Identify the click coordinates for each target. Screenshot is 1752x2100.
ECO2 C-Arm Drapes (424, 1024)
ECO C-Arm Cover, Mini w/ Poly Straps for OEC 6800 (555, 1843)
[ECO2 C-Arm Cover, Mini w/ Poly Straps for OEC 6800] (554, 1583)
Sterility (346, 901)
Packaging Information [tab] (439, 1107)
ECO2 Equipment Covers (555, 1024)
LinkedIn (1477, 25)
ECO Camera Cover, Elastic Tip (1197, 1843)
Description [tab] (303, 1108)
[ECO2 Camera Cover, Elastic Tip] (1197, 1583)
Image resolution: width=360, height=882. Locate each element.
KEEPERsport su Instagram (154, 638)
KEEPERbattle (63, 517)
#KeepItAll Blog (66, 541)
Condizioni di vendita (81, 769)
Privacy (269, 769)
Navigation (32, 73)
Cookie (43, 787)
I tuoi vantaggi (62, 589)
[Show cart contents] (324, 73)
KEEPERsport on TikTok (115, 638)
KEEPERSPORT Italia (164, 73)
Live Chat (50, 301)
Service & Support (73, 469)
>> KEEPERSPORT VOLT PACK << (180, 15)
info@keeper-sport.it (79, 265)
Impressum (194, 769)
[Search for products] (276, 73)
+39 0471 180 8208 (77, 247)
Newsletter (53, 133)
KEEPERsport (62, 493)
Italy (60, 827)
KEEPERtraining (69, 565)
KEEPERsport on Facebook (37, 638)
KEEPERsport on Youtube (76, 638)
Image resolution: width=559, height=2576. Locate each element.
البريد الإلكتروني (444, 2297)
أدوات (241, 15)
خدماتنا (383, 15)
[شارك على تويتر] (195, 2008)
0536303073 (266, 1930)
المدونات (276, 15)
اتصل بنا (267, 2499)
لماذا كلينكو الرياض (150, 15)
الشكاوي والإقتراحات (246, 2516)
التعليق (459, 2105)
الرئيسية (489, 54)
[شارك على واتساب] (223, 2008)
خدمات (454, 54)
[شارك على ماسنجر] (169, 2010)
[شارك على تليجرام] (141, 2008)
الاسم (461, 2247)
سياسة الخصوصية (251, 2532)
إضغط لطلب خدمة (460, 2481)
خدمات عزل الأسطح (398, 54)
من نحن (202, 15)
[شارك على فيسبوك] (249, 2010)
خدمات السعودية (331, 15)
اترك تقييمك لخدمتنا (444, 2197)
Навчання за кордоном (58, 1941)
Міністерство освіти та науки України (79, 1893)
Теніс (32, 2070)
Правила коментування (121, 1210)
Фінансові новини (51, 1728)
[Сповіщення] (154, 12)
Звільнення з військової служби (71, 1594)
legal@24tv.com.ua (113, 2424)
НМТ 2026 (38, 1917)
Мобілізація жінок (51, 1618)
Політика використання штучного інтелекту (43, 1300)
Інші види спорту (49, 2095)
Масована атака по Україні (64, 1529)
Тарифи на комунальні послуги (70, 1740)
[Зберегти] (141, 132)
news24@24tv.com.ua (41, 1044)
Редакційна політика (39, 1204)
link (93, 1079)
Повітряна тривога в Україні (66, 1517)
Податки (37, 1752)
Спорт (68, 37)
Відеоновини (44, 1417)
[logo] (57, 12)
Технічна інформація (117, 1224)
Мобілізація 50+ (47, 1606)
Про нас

§ **REQUIRED WORK**
Determine, please, how many lines hold "Camera" in the records, and give that number by itself.

§ **RESPONSE**
2